Dostoyevski’nin dediği gibi inilmeyen her istisyonda fatura büyüdü. Hâlâ da büyümeye devam ediyor. Ülkenin hazinesi boşaltılıyor cevap ‘fetö’ ile veriliyor. Anayasaya darbe yapılıyor iktidar cevabı yine ‘fetö’ üzerinden yapıyor. Yolsuzluk, arsızlık, suçüstü yapılıyor savunma yine ‘fetö’ oluyor!

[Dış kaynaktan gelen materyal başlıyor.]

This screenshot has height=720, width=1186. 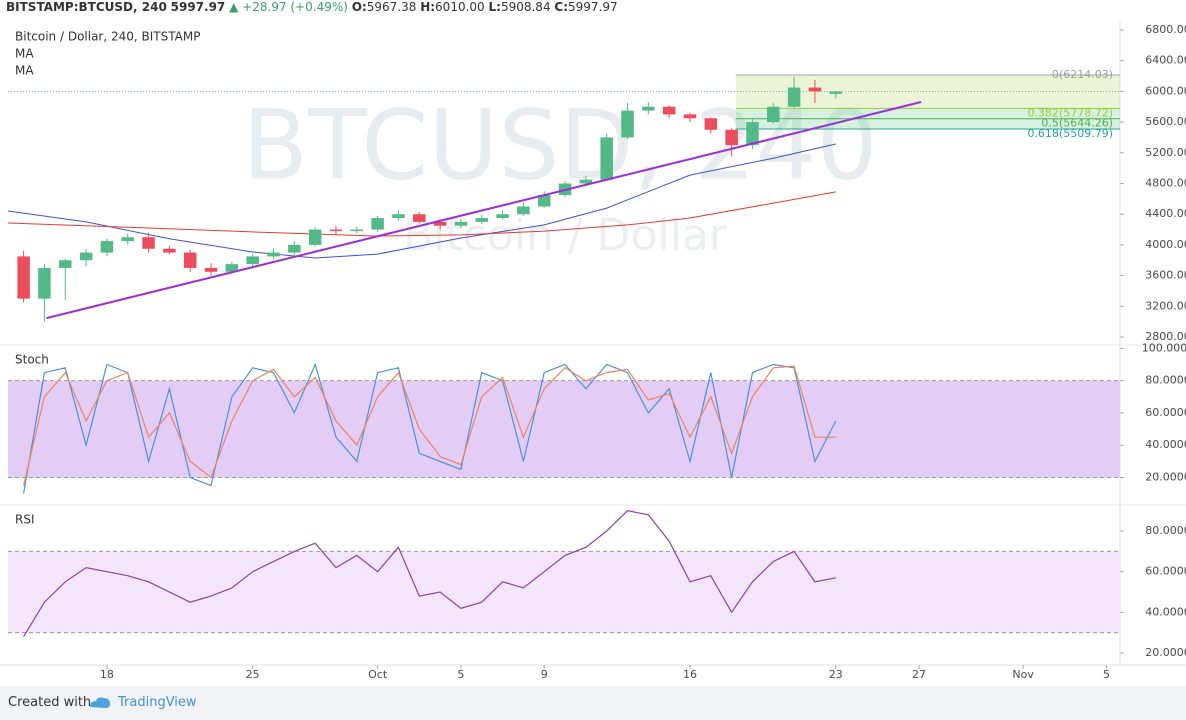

İktidarın dilini kullanarak iktidarla mücadele edemezsiniz
Bu iş o kadar çığrından çıktı ki pezevenklik yaparken yakalanan adam bile kameraları görünce “Fetö ile mücadele ettiğim için başıma bunlar geldi!” diyebiliyor.
Dediğim gibi ‘fetö’ sakızına dair sayısız örnek verilebilir. O yüzden örnekleri uzatmak yerine sadede geleyim. Malum olduğu üzere faşizm dilde başlar. İktidarın dilini kullanarak muktedirle mücadele edemezsiniz. Malesef Erdoğan rejiminin muhalifleri bu kuralı bir türlü anlayamadı. Eğer rejimin dilini kullanırsanız muktedir de size bir sınır çizer, o çerçeve içinde oyalanır durursunuz.
Nitekim bugün yaşadığımız da tam olarak bu.
Peki ne yapılmalı ?
Cevap basit; iktidarın dilini reddedeceksiniz. En başta da ‘ne fetösü ulan’ deyip hesap soracaksınız. Mesela Fuat Oktay kendini ‘fetö’ ile savunduğunda muhalefetin demesi gereken, “Ne fetösü ulan. Sen aldığın rüşvetlerin hesabını ver!” diyerek başlayabilirsiniz. Aksi halde Erdoğan rejimi her türlü yolsuzluğu-ahlaksızlığı yapar ve siz de Erdoğan’ın önünüze attığı şeylerle oyalanır durursunuz.
Siz “Ne Fetösü ulan!” demedikçe bu tezgah devam edecek. Ne kadar gecikirseniz fatura da o kadar büyüyecek!